Note that our proposed method is designed to enhance detection performance by post-processing the outputs of existing oriented object detection (OOD) models. Importantly, our approach does not modify the internal architectures of the base models nor introduce additional trainable parameters during inference. Therefore, the complexity of each individual model remains unchanged. The additional computational overhead introduced by our method is minimal, primarily consisting of confidence calibration (via lightweight linear regression) and bounding box fusion across models. This post-hoc ensembling strategy allows us to improve detection accuracy without significantly increasing computational cost or inference time.

5. Conclusions

This paper presents a confidence calibration-based model ensemble framework to improve oriented object detection for electrical equipment in infrared imagery. By integrating Oriented R-CNN and S2A-Net through a regression-based confidence calibration followed by soft non-maximum suppression, our method effectively leverages the complementary strengths of both detectors. The calibrated fusion not only enhances detection accuracy but also improves robustness under diverse imaging conditions.
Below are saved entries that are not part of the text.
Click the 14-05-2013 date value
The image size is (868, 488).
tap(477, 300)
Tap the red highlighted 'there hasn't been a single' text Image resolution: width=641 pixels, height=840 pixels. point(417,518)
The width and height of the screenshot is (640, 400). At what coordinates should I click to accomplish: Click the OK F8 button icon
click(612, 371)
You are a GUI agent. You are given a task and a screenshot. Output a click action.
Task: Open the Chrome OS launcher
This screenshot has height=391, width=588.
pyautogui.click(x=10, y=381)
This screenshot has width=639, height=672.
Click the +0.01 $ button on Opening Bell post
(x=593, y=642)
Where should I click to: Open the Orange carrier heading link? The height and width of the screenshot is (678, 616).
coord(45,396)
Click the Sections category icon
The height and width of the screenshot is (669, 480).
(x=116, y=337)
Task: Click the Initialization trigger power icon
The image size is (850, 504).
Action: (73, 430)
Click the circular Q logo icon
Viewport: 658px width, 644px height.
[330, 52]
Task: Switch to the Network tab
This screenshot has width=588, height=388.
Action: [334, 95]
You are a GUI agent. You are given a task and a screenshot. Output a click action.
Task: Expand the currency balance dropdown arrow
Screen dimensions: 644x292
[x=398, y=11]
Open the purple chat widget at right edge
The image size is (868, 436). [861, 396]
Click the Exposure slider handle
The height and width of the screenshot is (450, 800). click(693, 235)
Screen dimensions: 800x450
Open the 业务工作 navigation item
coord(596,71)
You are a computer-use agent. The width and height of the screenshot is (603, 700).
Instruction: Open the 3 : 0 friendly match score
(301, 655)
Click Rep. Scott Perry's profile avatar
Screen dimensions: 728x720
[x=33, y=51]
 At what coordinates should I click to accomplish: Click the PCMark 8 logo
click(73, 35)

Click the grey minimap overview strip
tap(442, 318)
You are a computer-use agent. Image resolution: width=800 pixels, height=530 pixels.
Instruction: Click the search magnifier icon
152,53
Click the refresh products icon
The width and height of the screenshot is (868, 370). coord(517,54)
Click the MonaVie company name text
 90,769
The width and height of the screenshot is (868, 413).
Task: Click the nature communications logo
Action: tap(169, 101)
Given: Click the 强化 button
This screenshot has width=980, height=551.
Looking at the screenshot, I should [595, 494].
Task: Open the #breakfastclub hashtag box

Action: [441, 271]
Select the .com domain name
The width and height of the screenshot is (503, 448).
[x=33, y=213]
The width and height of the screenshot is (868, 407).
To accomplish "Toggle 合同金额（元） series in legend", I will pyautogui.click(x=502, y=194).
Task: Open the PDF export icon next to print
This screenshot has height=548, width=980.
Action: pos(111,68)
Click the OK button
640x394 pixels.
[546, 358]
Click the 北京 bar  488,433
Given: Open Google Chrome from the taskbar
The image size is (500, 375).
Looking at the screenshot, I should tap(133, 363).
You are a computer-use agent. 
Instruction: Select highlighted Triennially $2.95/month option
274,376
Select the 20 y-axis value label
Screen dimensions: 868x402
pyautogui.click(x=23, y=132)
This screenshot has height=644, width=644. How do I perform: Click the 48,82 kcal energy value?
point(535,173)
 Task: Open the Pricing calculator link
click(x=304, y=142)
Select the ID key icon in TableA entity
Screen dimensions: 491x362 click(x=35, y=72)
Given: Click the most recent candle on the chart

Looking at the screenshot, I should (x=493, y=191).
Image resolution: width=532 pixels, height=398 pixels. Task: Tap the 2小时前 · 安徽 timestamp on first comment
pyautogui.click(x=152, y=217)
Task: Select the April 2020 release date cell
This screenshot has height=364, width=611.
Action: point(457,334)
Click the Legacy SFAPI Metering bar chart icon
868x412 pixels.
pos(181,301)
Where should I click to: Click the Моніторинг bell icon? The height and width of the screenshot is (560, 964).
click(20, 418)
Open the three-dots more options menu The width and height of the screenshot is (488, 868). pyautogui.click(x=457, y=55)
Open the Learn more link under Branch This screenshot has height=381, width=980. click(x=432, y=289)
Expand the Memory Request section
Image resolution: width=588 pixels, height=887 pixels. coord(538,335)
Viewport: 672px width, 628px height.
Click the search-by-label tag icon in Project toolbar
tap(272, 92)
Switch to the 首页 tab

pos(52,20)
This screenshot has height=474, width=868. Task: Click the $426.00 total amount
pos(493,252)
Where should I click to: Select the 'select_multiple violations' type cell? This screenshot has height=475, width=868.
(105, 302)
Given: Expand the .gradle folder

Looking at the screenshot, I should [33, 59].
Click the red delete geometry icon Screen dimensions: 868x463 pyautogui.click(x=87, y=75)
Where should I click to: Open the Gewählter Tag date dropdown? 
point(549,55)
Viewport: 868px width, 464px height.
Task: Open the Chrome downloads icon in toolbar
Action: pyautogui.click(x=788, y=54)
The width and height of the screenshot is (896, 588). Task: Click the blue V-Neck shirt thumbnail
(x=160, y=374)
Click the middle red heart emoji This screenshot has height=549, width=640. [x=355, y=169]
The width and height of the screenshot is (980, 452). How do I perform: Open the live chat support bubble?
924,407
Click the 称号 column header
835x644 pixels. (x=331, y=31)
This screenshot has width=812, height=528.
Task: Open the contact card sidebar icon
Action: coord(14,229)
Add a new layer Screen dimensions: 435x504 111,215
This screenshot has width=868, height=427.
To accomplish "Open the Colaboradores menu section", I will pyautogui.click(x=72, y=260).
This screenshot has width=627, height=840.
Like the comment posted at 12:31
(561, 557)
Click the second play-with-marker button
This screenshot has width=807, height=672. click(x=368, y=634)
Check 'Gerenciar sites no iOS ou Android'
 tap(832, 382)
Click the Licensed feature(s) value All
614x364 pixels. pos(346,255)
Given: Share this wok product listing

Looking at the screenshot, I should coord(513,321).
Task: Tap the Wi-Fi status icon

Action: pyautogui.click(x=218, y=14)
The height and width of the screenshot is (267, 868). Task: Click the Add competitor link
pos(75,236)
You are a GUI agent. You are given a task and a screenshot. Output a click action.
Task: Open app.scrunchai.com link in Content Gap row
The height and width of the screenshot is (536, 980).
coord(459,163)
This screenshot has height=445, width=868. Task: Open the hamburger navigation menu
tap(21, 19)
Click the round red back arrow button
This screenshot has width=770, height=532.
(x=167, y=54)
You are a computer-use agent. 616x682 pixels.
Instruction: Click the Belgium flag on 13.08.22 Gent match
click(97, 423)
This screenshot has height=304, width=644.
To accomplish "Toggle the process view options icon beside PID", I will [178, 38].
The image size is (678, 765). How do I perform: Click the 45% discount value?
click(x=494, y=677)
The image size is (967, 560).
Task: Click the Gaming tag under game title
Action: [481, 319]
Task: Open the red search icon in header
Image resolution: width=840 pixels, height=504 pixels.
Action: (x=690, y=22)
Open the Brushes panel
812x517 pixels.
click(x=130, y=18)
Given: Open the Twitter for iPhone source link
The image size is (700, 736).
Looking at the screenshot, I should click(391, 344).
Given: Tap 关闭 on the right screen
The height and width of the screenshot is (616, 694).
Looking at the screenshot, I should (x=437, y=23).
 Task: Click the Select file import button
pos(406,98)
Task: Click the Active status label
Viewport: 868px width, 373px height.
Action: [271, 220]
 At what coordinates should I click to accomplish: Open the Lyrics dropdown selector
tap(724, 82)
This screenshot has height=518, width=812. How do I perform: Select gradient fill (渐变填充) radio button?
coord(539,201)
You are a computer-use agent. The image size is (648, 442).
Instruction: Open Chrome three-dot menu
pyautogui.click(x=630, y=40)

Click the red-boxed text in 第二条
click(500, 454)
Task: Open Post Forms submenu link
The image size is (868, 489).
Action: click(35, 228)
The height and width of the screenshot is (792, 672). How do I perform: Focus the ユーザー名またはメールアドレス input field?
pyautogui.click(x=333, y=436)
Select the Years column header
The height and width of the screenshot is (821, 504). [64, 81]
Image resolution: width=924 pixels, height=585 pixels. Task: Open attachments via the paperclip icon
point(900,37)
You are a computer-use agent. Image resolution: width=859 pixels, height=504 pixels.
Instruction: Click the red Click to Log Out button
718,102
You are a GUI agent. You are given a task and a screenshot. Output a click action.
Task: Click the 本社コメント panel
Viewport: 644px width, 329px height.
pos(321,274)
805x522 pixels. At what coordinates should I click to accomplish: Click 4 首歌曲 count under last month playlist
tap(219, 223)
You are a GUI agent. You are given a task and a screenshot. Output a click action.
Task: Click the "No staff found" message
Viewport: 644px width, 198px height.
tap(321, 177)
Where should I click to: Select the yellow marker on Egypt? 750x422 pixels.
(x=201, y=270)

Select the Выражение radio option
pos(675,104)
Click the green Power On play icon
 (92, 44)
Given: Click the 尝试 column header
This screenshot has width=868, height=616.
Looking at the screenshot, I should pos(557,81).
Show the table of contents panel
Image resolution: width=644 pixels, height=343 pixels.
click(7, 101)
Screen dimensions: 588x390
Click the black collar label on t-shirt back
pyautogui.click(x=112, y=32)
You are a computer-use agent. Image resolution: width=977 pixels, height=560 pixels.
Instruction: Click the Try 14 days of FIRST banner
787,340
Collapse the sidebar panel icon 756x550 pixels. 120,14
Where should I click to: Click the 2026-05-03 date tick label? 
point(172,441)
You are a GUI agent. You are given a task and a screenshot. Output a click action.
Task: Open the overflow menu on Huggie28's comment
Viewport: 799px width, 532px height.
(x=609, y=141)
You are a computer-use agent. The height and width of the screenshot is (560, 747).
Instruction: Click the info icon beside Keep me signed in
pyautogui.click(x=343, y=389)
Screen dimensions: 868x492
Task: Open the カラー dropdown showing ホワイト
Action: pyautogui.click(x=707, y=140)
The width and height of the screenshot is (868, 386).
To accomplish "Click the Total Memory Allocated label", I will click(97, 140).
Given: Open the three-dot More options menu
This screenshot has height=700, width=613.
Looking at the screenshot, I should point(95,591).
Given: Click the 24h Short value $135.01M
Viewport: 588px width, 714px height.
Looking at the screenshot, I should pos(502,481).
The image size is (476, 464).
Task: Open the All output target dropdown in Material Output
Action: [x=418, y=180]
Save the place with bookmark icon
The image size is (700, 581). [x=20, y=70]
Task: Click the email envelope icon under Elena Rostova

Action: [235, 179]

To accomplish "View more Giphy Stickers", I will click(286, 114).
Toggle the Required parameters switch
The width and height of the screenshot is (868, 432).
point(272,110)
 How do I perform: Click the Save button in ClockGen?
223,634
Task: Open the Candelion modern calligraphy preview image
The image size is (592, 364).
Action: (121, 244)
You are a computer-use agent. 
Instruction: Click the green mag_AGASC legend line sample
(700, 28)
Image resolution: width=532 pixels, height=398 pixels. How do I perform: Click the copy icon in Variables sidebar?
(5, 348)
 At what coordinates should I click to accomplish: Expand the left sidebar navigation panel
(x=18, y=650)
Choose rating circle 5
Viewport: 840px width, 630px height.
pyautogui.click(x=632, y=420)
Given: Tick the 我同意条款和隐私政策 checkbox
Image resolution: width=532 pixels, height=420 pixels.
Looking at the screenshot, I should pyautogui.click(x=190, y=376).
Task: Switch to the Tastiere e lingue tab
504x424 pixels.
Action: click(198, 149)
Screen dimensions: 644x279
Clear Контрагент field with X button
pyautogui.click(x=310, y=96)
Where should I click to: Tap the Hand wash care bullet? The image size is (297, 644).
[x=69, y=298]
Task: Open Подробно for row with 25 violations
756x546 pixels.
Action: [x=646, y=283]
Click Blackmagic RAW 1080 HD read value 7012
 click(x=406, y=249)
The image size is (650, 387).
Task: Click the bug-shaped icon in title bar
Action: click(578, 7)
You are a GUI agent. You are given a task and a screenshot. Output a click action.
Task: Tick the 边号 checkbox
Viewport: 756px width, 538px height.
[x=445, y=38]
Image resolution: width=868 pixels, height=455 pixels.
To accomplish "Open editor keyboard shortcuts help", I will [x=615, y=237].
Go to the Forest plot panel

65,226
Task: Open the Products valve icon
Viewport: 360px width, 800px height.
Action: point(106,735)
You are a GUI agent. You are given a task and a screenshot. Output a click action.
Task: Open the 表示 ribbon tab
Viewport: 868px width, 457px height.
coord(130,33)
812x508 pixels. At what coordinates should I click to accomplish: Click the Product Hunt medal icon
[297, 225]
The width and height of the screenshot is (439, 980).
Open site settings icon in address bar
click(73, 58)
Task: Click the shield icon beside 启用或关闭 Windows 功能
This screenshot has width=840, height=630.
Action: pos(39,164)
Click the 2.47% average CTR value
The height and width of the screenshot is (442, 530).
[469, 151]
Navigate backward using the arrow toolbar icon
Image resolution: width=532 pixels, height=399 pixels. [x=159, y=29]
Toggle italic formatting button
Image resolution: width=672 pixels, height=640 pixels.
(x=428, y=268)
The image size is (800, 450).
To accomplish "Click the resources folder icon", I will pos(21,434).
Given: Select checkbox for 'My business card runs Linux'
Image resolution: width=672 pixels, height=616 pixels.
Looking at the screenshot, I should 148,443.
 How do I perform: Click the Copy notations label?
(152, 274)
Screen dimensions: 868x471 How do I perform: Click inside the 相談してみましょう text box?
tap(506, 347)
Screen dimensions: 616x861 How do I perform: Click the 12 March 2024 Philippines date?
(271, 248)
Experimental results on a specialized dataset for power system equipment confirm that our approach significantly outperforms the individual baseline models. These findings highlight the potential of confidence-aware ensemble strategies in advancing intelligent defect diagnosis within power systems. Future work may explore dynamic weighting schemes or extend the framework to real-time applications in complex environments.

Author Contributions

Conceptualization, Y.L.; methodology, Y.L., Y.S. and Z.L.; software, Z.L., B.S. and N.G.; validation, Y.L. and Y.S.; data curation, N.G.; writing—original draft preparation, Y.L.; writing—review and editing, X.G. All authors have read and agreed to the published version of the manuscript.

Funding

This research was funded by Science and Technology Project fund of State Grid Shandong Electric Power Company (No. 2022A-020).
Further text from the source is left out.